30 June 2006 - 15 April 2007
What did dinosaurs eat - and how do we know? Find out this summer at the Natural History Museum's new family blockbuster exhibition, introducing you to the fascinating, and sometimes disgusting, subject of dinosaurs and their food.
Dino Jaws looks set to be one of London's top attractions this summer, particularly for families with children aged four and over. Bringing together intriguing fossil evidence, fun hands-on exhibits, scientific insights and the ten most lifelike and spectacular animatronics you have ever seen, it will reveal everything scientists now know about what and how dinosaurs ate.
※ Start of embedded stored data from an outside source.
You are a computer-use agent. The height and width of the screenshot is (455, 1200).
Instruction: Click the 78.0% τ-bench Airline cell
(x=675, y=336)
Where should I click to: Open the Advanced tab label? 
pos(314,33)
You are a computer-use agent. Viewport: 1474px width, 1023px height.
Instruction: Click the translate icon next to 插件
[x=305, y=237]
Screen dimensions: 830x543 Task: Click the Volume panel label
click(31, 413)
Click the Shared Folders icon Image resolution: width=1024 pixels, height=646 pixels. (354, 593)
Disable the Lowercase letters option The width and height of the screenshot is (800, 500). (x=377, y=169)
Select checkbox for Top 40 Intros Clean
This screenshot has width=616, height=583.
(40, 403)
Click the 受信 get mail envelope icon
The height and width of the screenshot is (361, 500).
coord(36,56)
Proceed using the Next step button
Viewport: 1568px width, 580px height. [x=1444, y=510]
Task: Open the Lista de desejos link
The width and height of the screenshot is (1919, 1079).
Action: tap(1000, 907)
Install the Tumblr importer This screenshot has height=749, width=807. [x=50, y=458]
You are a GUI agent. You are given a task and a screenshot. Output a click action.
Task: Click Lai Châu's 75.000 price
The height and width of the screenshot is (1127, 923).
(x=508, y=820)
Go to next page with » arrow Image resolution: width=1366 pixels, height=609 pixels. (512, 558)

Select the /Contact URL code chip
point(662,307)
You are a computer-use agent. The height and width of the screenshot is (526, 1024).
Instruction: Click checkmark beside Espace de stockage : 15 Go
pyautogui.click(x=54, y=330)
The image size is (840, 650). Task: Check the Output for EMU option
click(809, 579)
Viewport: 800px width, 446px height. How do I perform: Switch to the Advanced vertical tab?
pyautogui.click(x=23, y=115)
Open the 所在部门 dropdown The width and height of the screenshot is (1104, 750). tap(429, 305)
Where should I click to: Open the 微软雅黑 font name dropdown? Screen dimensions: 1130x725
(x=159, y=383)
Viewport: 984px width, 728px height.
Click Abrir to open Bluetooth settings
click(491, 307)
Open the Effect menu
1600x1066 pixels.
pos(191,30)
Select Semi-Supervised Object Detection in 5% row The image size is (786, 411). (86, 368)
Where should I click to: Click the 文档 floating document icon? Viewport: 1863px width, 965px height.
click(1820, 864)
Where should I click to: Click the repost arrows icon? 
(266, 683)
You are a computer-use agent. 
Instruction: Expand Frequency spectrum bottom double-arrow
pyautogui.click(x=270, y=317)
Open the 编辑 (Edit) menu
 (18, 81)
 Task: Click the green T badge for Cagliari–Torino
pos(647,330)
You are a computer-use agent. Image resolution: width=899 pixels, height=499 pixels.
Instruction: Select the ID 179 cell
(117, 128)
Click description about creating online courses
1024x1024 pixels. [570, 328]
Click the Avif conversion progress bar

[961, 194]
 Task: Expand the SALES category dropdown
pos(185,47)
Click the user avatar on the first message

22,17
'Everyone knows that T. rex was a meat-eater, but can you tell what Baryonyx ate, and have you seen the sinister evidence of what Coelophysis had for dinner?' said Dr Angela Milner, dinosaur expert at the Natural History Museum. 'You'll become a dino-detective and study dinosaur jaws, claws, guts and even poo, to discover what dinosaurs ate, using the same techniques that scientists use.'
Visitors will find themselves stepping millions of years back in time into a world populated by hungry dinosaurs. From slow-moving plant-eaters to fierce, agile flesh-eaters, these dinosaurs will demonstrate a variety of feeding strategies. Visitors will come face-to-face with the plant-eating Iguanodon and Euoplocephalus and the awesome Baryonyx as it tries to scoop a fish from the water. A large scene contains a pack of Velociraptors devouring the carcass of a Protoceratops with their grasping hands, climbing claws and teeth for ripping flesh. Hidden at the back of the gallery will be the deadly Coelophysis , which visitors with young children may choose to avoid. Fossil evidence suggests that this dinosaur ate the young of its own species. Those brave enough to look are invited to examine the evidence supporting this unusual feeding behaviour.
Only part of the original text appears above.